Tax Increases and Stock Options. What Does This Mean for You?

November 9, 2021

With possible tax increases coming soon, what does that mean for your stock options? A new bill could be passed at the 11th hour, and with year-end approaching, now is the time to analyze how this may impact you.

Stock Options – A Brief Overview

Stock options give employees the right to buy company stock at a set price over a certain period, usually ten years.

There is generally no tax when options are granted. But before taxes come into play, two things must happen:

1)    The stock price has to go up after it’s granted. The difference between the exercise and grant price (which we’ll call the spread) is what is subject to tax. But if the exercise price doesn’t exceed the grant price, the options are worth nothing.

2)    The options must be exercised before they expire. If you do nothing, they expire worthlessly.

The tax on worthless options? You guessed it: zero. Higher tax rates won’t have an impact unless the options have value.

Assuming everything goes right, however, the tax implications depend on the type of option:

  • With non-qualified options (NQOs), the spread is taxed as ordinary income at exercise. Therefore, the employee has some control over their tax situation.
  • Incentive Stock Options (ISOs) provide more favorable tax treatment. There is no tax at exercise, only when you sell the stock. If you wait at least two years from the grant date and one year from the exercise date before selling, the spread is taxed at lower long-term capital gains rates.

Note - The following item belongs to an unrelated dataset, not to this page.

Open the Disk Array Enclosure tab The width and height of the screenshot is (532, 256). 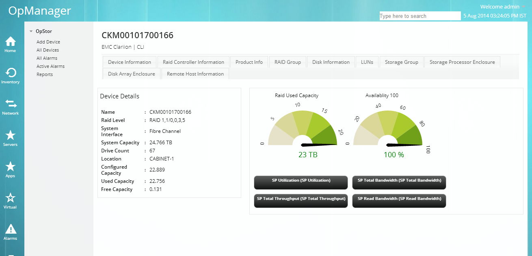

Important point: The spread on ISOs may trigger alternative minimum tax (AMT) in the year of exercise, which could be more than your ordinary tax bill. Have your CPA run the numbers to avoid unexpected pitfalls.

Strategies to Consider

Tax increases will certainly impact stock options. A few considerations include:

  • NQOs: President Biden has expressed a desire to raise the top ordinary tax rate from 37% to 39.6%. If you expect to be in the top tax bracket this year and next and have options approaching expiration, you may want to exercise those in 2021 to pay 37% vs. 39.6%.
    • Should you hold the stock after you exercise? The tax on exercised NQO’s is the same if you hold or sell the stock, so this really doesn’t matter.
    •  Those further from expiration may not make sense to exercise early. Stock options have substantial upside due to leverage, which you may miss out on.
  • ISOs: While capital gains rates may also increase, you will probably still want to try for capital gains treatment by meeting the holding requirements. Capital gains rates are still likely to remain lower than ordinary rates for most taxpayers. There are a few exceptions:
    • If AMT is triggered, you can avoid it by selling the shares in the same calendar year you exercise. This is called a disqualifying disposition, and the ISOs are treated as non-qualified and taxed at ordinary rates. It makes sense to exercise ISOs early in the year to give as much time as possible to see if this is an issue. Therefore, you may want to hold off exercising ISOs close to expiration until January, if you can, that is. Don’t let them expire!
    • If the stock suffers a big drop post-exercise AND triggers AMT, consider selling within the same calendar year. This allows you to pay ordinary tax on your actual gain.
    • Biden has proposed a 39.6% capital gains rate on incomes over $1 million. While this looks less likely to come to fruition, if it happens, those impacted may be better off exercising and selling ISO shares in 2021 to pay 37% ordinary tax on the spread instead.